De Luigi: gran maratona nel folle paese di Sompazzo

Show surreale che rilegge i personaggi di Stefano Benni

Da Il Bar sotto il mare questo spettacolo prende il titolo e un paio di episodi. Il resto del copione attinge ad altre pagine della corposa produzione letteraria di Stefano Benni, come Terra! o Il bar sport. Benniana sarebbe stato un titolo appropriato; ma il riferimento al locale sottomarino è più poetico. Per arrivare a quel bar, infatti, il protagonista deve innanzitutto incontrare una sirena e poi affidarsi alle di lei doti di navigatrice (tutt’altro che satellitare). L’ittica bellezza lo conduce negli abissi fino ad una porta, oltre la quale l’ambiente si asciuga nei fumi e negli umori di un classico locale di provincia, dove il gioco più praticato non sono le carte o il biliardo ma il raccontare storie.
Il protagonista dovrebbe sedersi e ascoltare; in realtà, non sta fermo un attimo. Anche perché il suo compito è dar vita a una dozzina di personaggi in un’ora e mezza di monologo. Allora si muove di continuo, spostando sedie e tavoli per creare la giusta ambientazione di ogni racconto. È quindi una fatica fisica, quella che Fabio De Luigi affronta sul palco del teatro Ciak di Milano fino a domenica (e poi in tournée). Comincia su una pigna di tavoli e sedie, poi ne sposta un paio, poi sale e scende da un tavolo, poi saltella e zompetta da un lato all’altro della scena.

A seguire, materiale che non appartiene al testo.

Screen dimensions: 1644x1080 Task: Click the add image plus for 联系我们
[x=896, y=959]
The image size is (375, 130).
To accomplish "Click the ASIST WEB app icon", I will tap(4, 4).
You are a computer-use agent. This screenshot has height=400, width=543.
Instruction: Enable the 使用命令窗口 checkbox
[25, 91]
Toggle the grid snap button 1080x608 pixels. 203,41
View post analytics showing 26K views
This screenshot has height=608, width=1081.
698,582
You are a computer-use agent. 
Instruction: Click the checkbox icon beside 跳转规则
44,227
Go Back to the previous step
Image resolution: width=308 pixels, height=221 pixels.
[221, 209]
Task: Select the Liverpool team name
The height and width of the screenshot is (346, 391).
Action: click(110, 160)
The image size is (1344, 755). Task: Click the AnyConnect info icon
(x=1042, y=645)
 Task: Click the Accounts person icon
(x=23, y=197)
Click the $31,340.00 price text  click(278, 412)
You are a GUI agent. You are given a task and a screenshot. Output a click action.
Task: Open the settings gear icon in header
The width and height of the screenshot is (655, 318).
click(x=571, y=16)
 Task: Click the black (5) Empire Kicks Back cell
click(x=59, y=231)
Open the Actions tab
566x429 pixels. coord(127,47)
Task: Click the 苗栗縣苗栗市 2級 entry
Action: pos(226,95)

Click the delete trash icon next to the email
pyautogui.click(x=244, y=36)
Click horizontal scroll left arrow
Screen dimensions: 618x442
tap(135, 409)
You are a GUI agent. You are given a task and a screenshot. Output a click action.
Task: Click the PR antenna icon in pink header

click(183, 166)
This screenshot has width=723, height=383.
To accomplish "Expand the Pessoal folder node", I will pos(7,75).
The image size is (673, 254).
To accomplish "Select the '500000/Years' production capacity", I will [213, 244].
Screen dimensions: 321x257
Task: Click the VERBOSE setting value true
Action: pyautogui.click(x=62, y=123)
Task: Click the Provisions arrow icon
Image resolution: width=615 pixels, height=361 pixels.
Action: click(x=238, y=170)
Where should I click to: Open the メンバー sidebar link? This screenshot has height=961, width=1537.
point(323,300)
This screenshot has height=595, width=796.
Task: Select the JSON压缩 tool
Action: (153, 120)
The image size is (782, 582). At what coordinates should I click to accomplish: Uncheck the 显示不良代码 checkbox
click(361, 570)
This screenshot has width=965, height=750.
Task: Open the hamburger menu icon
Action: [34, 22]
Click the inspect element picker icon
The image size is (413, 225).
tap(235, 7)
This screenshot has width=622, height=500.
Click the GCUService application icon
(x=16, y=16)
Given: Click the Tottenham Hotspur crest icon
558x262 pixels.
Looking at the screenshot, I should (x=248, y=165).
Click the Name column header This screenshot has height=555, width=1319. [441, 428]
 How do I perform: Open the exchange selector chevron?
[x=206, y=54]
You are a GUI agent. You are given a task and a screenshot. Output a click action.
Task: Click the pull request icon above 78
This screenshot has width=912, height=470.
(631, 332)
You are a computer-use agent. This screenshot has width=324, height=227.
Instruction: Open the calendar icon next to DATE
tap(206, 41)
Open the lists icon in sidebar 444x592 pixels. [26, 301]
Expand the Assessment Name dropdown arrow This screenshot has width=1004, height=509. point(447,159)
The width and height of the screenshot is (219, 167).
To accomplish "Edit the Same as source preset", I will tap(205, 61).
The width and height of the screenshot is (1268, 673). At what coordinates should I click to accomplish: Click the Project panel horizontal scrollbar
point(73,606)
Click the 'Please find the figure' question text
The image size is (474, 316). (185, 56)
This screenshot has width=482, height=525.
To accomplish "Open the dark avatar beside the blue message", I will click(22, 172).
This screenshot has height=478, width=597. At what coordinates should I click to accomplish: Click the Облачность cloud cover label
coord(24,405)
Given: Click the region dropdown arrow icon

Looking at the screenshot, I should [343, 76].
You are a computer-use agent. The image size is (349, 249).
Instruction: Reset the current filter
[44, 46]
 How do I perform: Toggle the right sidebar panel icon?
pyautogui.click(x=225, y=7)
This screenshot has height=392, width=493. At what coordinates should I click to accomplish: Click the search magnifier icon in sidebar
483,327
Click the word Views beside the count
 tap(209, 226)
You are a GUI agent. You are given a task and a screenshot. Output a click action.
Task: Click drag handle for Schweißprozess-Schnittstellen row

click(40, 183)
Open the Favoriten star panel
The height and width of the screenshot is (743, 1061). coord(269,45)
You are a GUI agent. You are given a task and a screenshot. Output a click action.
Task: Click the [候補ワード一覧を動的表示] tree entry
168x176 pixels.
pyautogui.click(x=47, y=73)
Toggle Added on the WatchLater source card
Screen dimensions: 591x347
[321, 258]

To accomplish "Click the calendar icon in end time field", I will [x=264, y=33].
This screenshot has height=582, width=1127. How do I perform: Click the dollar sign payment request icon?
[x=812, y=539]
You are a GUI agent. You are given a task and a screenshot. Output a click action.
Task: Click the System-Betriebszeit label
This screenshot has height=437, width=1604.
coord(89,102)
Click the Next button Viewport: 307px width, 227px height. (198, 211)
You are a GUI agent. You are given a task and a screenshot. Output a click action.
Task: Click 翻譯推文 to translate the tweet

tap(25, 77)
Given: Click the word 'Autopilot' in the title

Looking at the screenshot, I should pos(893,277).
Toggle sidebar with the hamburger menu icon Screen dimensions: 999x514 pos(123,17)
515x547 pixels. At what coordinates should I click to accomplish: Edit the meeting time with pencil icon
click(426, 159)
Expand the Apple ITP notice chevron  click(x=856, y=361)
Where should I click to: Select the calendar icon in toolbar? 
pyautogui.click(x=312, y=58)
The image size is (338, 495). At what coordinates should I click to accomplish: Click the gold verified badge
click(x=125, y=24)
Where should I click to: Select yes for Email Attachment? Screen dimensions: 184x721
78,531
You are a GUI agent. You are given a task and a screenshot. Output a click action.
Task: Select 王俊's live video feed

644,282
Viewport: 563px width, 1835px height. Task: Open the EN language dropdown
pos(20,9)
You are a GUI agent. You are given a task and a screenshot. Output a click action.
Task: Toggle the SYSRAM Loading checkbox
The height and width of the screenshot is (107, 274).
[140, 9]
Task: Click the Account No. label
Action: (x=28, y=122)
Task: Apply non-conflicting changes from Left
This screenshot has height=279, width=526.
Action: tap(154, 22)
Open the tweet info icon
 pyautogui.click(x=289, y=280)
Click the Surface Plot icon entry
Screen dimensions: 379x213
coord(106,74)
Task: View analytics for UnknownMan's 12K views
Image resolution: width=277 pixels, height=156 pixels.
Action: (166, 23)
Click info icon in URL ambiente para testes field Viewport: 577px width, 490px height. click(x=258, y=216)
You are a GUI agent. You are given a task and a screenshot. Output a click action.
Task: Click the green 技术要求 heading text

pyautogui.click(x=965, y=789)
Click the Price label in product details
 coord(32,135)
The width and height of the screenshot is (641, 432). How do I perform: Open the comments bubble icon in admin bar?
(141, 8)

Intanto, racconta la storia del paese di Sompazzo, dove due amici si sfidano a gare di insulti e di pantagrueliche mangiate fino a che uno di loro schiatta per colpa di una cedrata. E quella dell’amore folle di Pronto Soccorso e Beauty Case. O rilegge i classici: Cappuccetto Nero e Cenerutolo.
In un vortice di surrealismo e di vicende improbabili, tra nonne cocainomani, lupi che s’accordano con la nipotina invece di sbranarla e vigili urbani dalla multa facile, prende vita il mondo di Benni, scrittore umoristico che grazie a De Luigi si trasforma in autore comico. In questa mutazione il protagonista, diretto da Giorgio Gallione, non si produce in uno sforzo eccessivo; si limita a non uscire dagli schemi con cui si è fatto conoscere in tv, da Mai dire gol a Love Bugs.

Insomma, De Luigi fa De Luigi, ed è questo che gli consente di rendere al massimo quando si tratta di star dietro alla lingua benniana, fatta di ritmi vertiginosi e di continui giochi di parole. Ritmi che calano, un po’ troppo, nei momenti di passaggio da un racconto all’altro.